_Information provided_:
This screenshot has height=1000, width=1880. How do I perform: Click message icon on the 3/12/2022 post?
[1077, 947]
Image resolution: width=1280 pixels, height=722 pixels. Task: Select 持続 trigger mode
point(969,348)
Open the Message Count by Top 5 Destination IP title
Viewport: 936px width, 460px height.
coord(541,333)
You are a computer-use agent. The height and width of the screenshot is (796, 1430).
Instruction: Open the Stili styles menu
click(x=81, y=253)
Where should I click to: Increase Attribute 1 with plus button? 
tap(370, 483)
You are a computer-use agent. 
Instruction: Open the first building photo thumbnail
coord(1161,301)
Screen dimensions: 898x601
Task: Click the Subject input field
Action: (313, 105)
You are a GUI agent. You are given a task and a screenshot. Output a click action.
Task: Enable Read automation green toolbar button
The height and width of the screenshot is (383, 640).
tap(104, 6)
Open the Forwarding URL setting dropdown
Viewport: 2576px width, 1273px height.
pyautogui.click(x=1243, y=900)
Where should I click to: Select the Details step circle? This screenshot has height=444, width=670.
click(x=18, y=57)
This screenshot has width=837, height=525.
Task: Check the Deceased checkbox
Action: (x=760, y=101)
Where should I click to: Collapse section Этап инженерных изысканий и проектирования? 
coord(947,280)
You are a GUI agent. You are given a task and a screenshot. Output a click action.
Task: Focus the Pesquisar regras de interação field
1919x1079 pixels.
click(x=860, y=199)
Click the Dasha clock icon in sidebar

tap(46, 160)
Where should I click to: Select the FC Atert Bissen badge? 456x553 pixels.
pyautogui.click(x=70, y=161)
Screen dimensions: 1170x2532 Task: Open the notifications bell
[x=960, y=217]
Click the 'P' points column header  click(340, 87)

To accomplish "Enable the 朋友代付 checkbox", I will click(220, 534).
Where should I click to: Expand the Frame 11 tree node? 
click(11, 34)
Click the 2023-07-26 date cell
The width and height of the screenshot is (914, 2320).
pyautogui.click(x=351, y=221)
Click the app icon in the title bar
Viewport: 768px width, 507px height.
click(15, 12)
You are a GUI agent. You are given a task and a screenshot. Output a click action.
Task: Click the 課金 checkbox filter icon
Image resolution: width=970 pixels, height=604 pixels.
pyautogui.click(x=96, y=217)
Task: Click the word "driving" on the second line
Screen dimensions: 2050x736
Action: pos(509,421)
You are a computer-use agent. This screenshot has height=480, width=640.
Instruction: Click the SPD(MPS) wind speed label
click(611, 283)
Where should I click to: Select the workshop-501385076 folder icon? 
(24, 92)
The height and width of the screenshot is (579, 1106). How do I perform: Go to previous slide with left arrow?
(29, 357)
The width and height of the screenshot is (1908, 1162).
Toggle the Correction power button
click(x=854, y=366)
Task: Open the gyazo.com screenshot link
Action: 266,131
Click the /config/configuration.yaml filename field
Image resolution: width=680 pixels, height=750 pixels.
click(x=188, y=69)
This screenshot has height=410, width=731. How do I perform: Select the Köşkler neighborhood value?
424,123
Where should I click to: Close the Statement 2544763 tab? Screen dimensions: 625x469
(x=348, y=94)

_Work task_:
Go through the listing above and pull out each line containing the word "computer".

_Solution to the exercise_:
You are a computer-use agent. The height and width of the screenshot is (796, 1430).
You are a computer-use agent. 
You are a computer-use agent. This screenshot has height=480, width=640.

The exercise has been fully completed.